====== Teks yang Diberikan ======
ISTANA KERAJAAN GUNUNG SAHILAN
Istana Raja Gunung Sahilan |
Istana Kerajaan Gunung Sahilan dari Pekanbaru Ibukota Provinsi Riau
berjarak lebih kurang 70km atau dapat ditempuh lebih kurang 1jam
perjalanan darat. Dulunya jalan akses menuju Istana,kita harus melewati
jalur sungai melewati Sungai Kampar melalui rakit,pompong atau sampan.
Kini Telah berdiri dengan kokoh sebuah jembatan. Tidak jauh dari
jembatan tersebut kita dapat menjumpai sebuah Istana Tua yang sudah
tidak terawat yaitu Istana Kerajaan Gunung Sahilan, Istana ini tepat
berada di Jalan Istana.
Istana Raja Gunung Sahilan (Tampak dari Samping) |
Istana ini persis berada di depan Alun-alun Ninik mamak masyarakat
Gunung Sahilan. Didalam istana ini terdapat beberapa benda peninggalan
Kerajaan Gunung Sahilan, diantaranya meriam kecil atau lelo (sebutan
masyarakat tempatan), kendi, gong hitam, tombak, pedang, payung
kerajaan, yang apabila dibuka diyakini masyarakat sekitar maka daerah
gunung sahilan akan turun hujan, sebuah guci yang pada musim kemarau
terisi penuh, tapi ketika musim hujan gucinya kosong, kata masyarakat
setempat yang menyakininya., tempat tidur beserta kasur dan beberapa
photo lama yang terpajang didalam istana.
Istana Raja Gunung Sahilan (Tampak Samping)
======
> _Tugas_
Tuliskan kembali bagian teks tentang Istana Kerajaan Gunung Sahilan yang dimulai pada "Istana Raja Gunung Sahilan (Tampak dari" dan berakhir pada "Sahilan (Tampak Samping)", dengan menukar "kendi" dengan "tempayan".
====== Informasi yang Diberikan ======
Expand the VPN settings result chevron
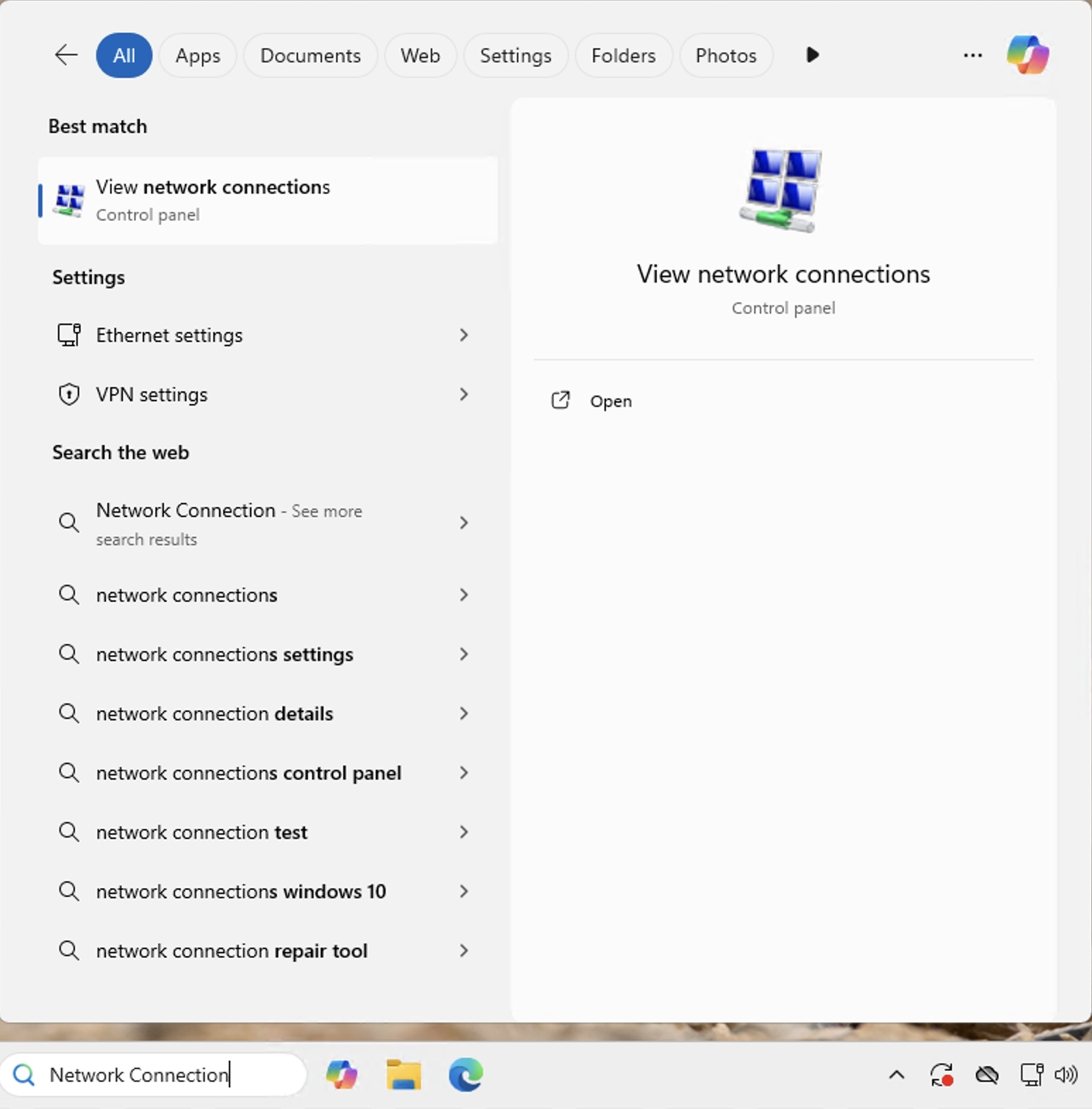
======
> _Penyelesaian Tugas_
Istana Raja Gunung Sahilan (Tampak dari Samping) |
Istana ini persis berada di depan Alun-alun Ninik mamak masyarakat
Gunung Sahilan. Didalam istana ini terdapat beberapa benda peninggalan
Kerajaan Gunung Sahilan, diantaranya meriam kecil atau lelo (sebutan
masyarakat tempatan), tempayan, gong hitam, tombak, pedang, payung
kerajaan, yang apabila dibuka diyakini masyarakat sekitar maka daerah
gunung sahilan akan turun hujan, sebuah guci yang pada musim kemarau
terisi penuh, tapi ketika musim hujan gucinya kosong, kata masyarakat
setempat yang menyakininya., tempat tidur beserta kasur dan beberapa
photo lama yang terpajang didalam istana.
Istana Raja Gunung Sahilan (Tampak Samping)